** INPUT DATA follows **

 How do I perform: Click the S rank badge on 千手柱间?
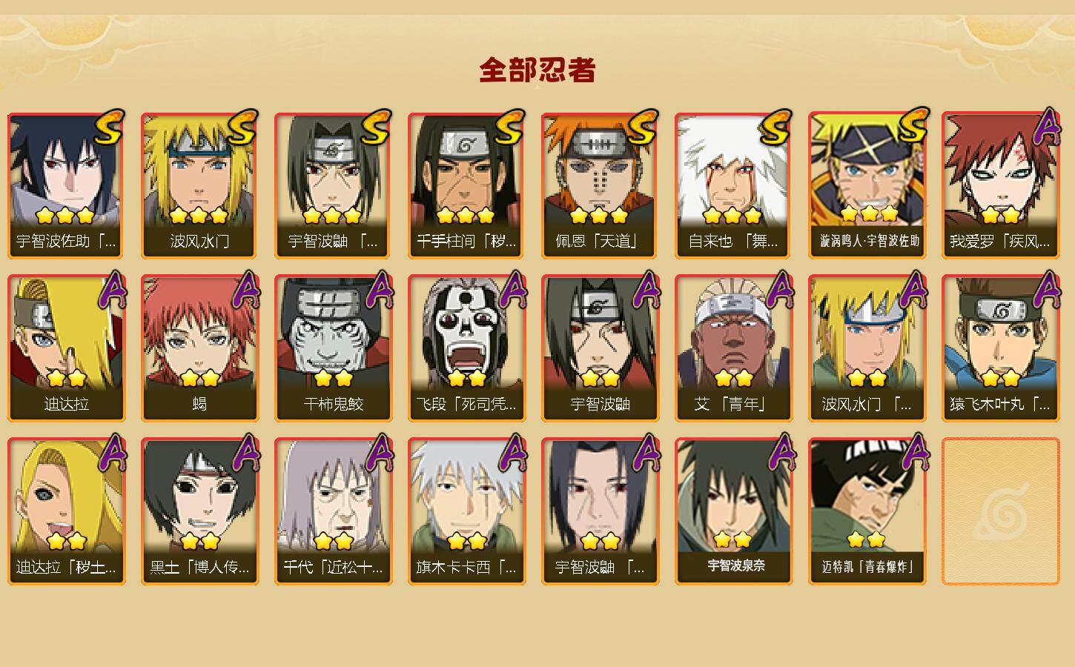click(509, 128)
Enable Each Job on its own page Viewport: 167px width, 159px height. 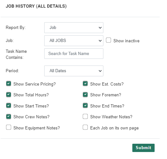point(85,127)
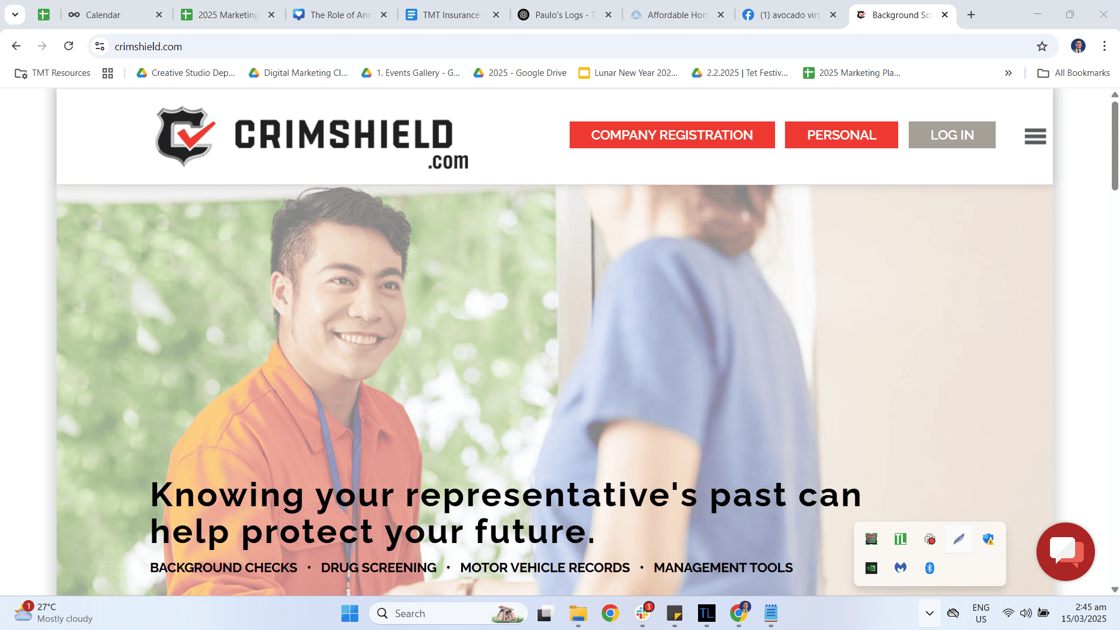Switch to the Paulo's Logs tab
1120x630 pixels.
click(x=565, y=15)
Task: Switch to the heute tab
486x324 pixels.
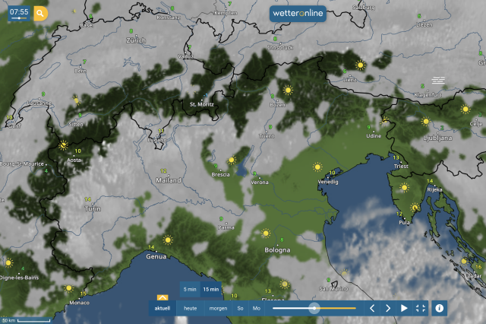Action: tap(191, 308)
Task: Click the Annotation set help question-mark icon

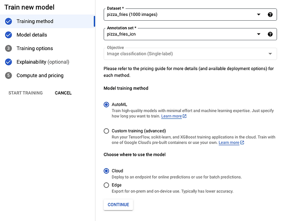Action: pos(270,34)
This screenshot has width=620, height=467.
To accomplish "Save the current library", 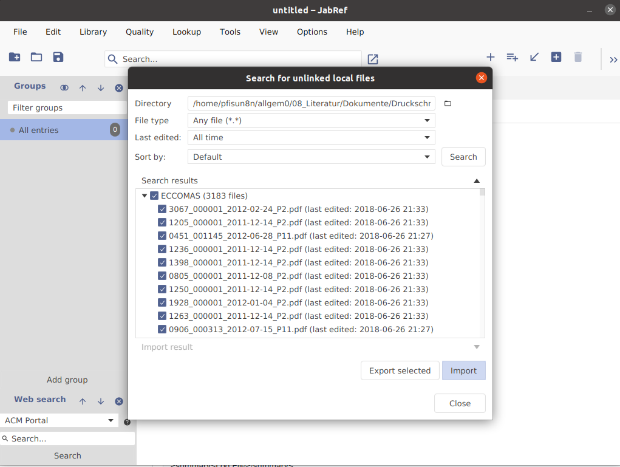I will (58, 56).
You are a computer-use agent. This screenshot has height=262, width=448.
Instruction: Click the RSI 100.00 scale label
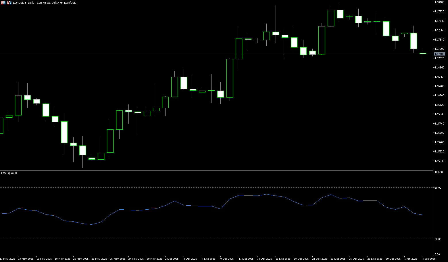pos(439,172)
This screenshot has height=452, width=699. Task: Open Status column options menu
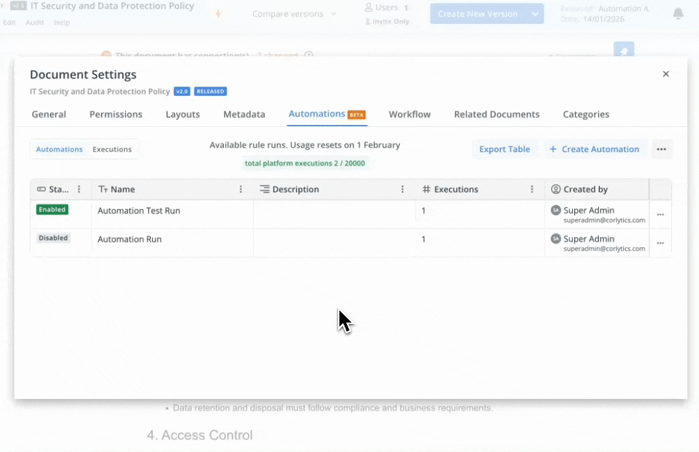(x=79, y=189)
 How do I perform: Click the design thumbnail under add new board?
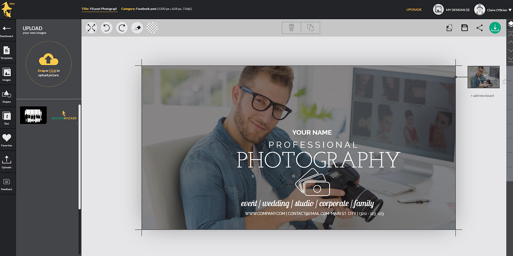pyautogui.click(x=483, y=77)
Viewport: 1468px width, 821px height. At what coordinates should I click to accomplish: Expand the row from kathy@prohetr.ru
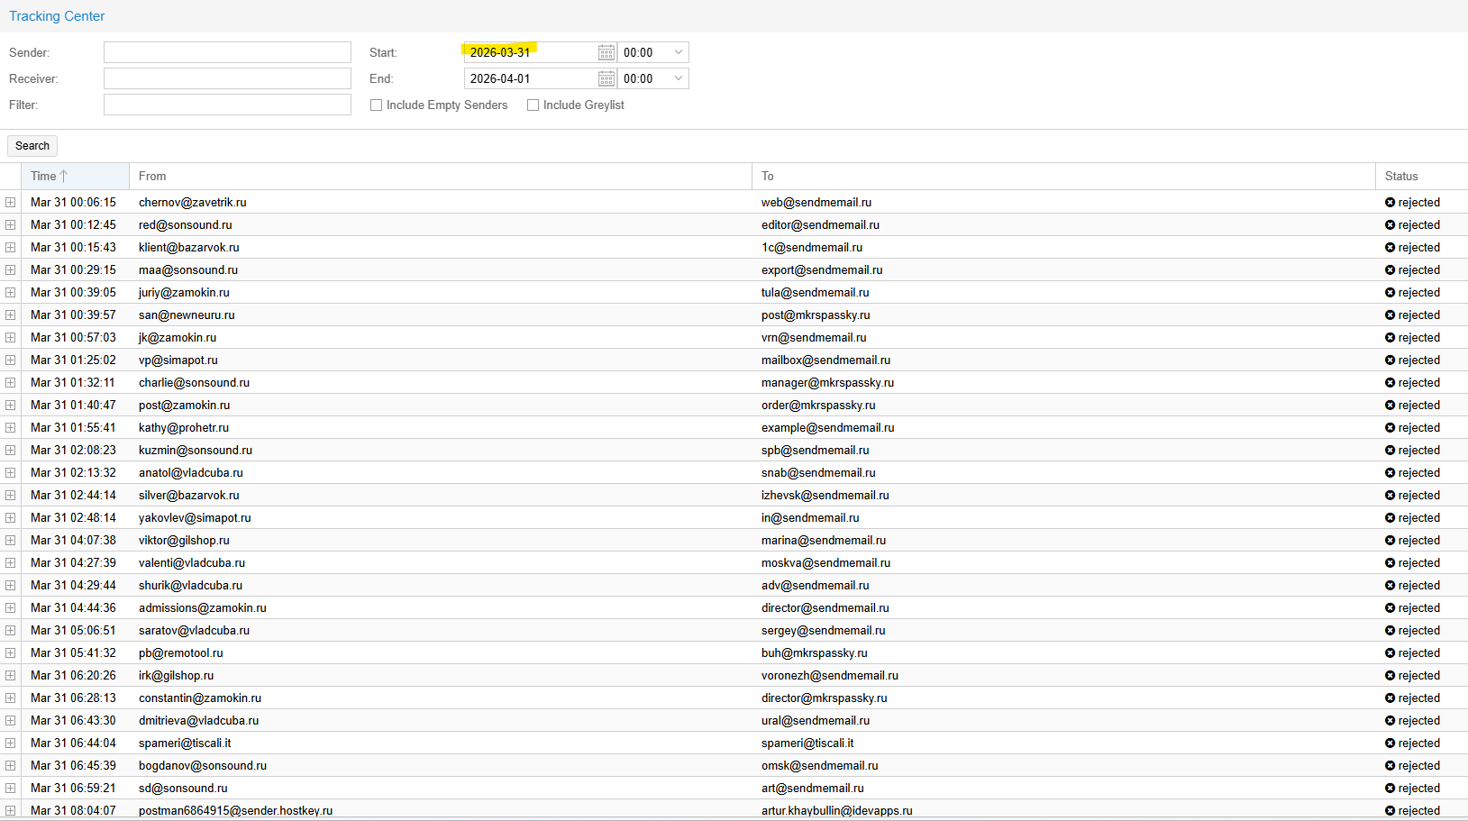(10, 428)
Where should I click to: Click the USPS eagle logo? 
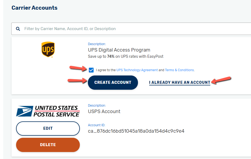(x=48, y=111)
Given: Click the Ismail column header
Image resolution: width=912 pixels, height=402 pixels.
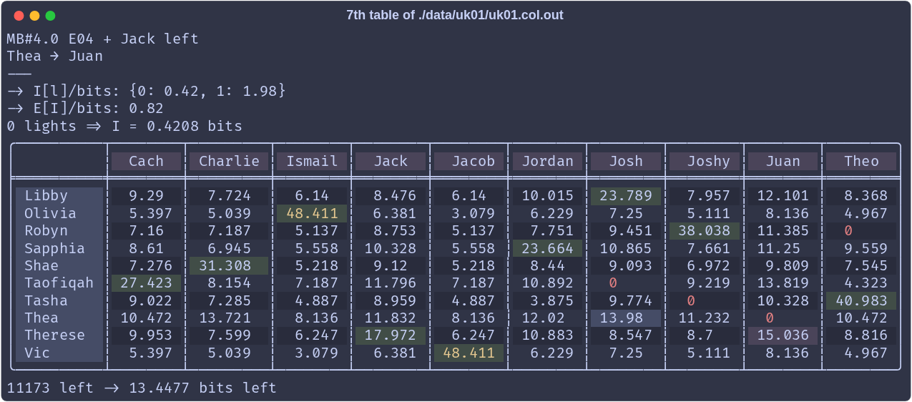Looking at the screenshot, I should [x=312, y=161].
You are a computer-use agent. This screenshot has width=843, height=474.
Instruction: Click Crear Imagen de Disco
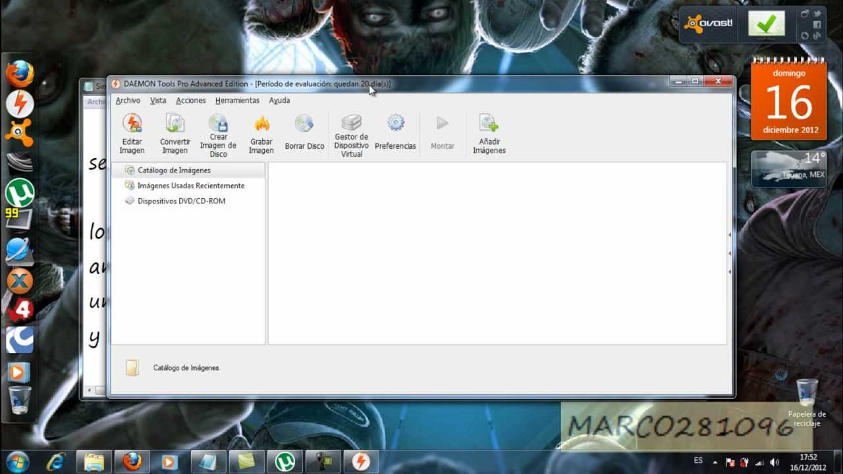[218, 134]
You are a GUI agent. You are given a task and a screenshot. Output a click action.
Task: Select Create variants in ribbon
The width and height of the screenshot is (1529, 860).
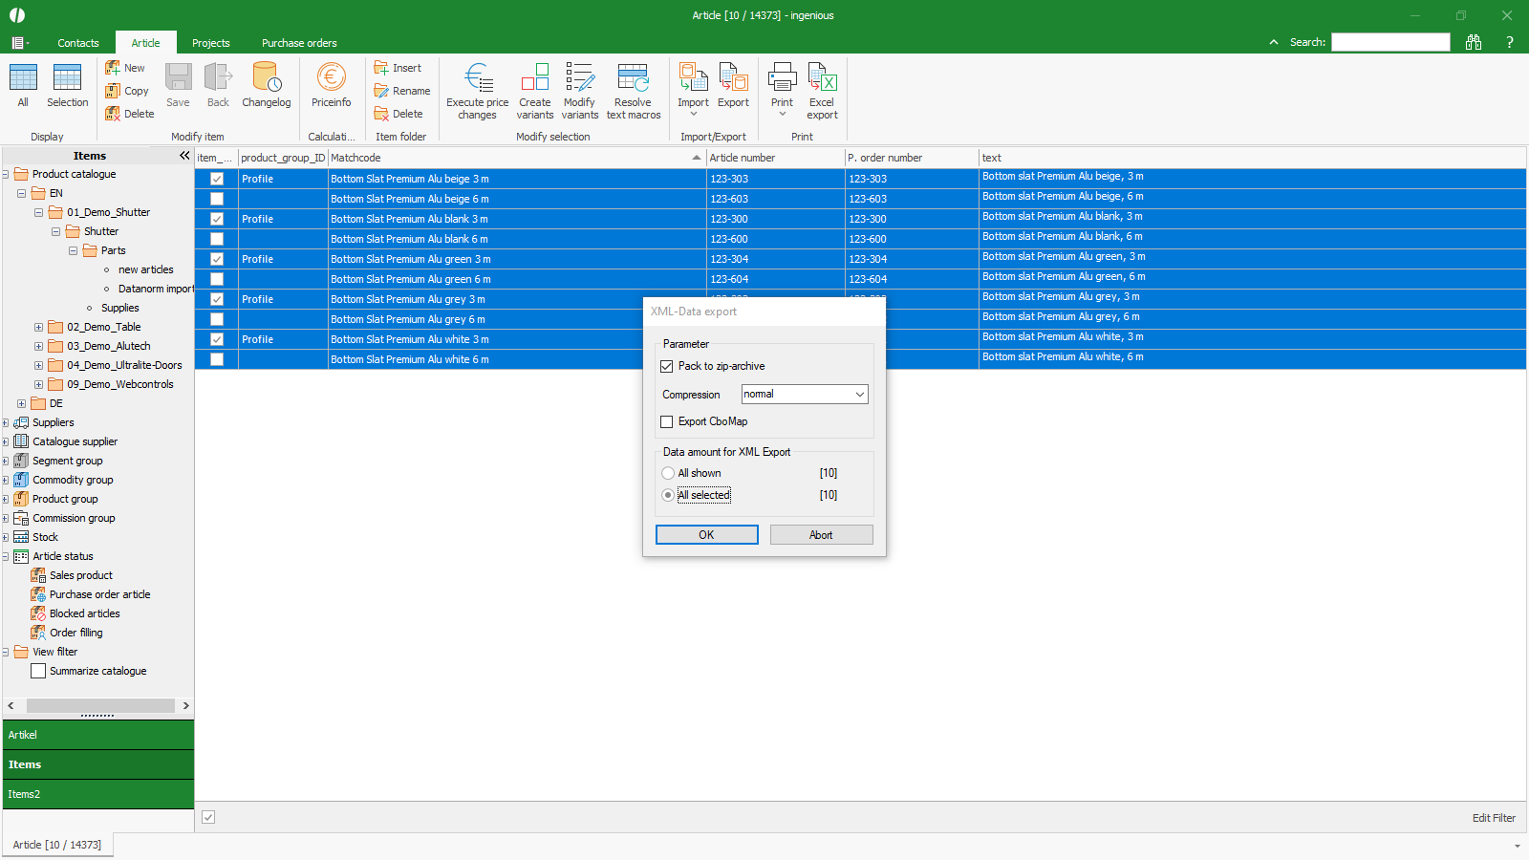534,78
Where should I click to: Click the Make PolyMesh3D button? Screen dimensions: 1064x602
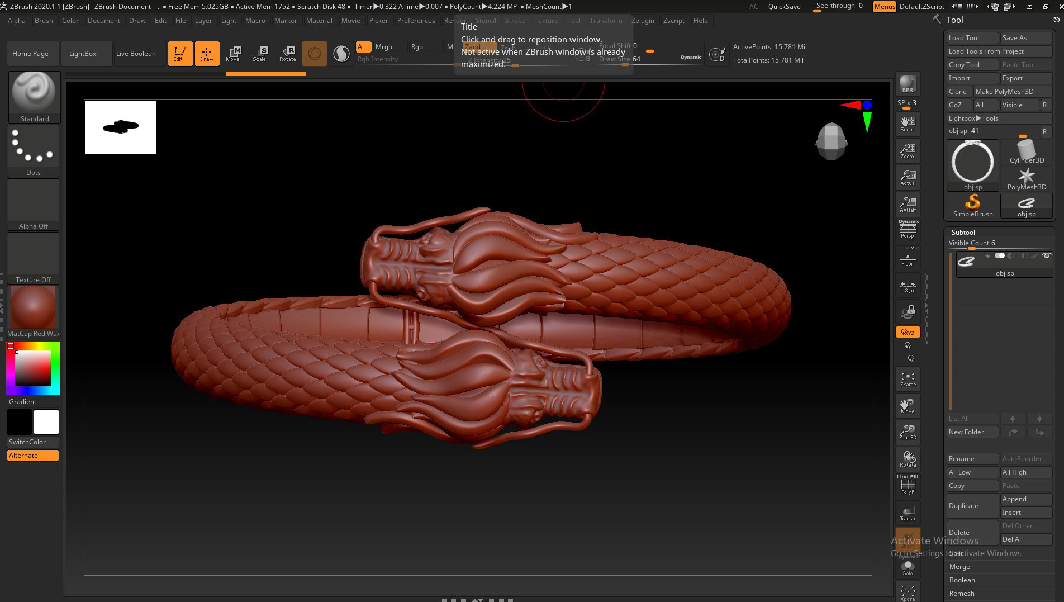pos(1011,92)
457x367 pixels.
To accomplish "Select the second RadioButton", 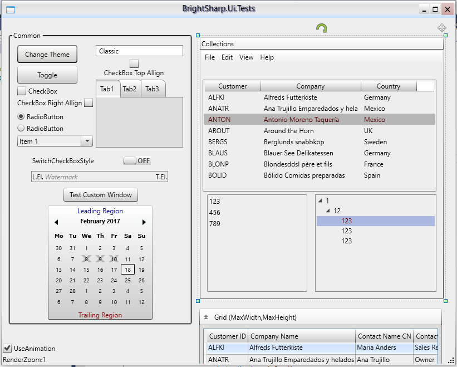I will click(21, 128).
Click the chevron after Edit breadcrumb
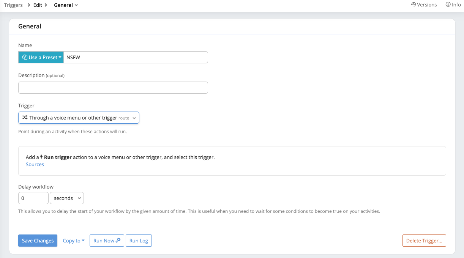Viewport: 464px width, 258px height. (x=46, y=5)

** End of INPUT DATA **

• WORK TASK: Copy each line from the entries above that has the word "agent" in it.

• OUTPUT FOR THIS EXERCISE:
You are a computer-use agent. This screenshot has height=262, width=448.
You are a computer-use agent. This screenshot has width=843, height=474.
You are a GUI agent. You are given a task and a screenshot. Output a click action.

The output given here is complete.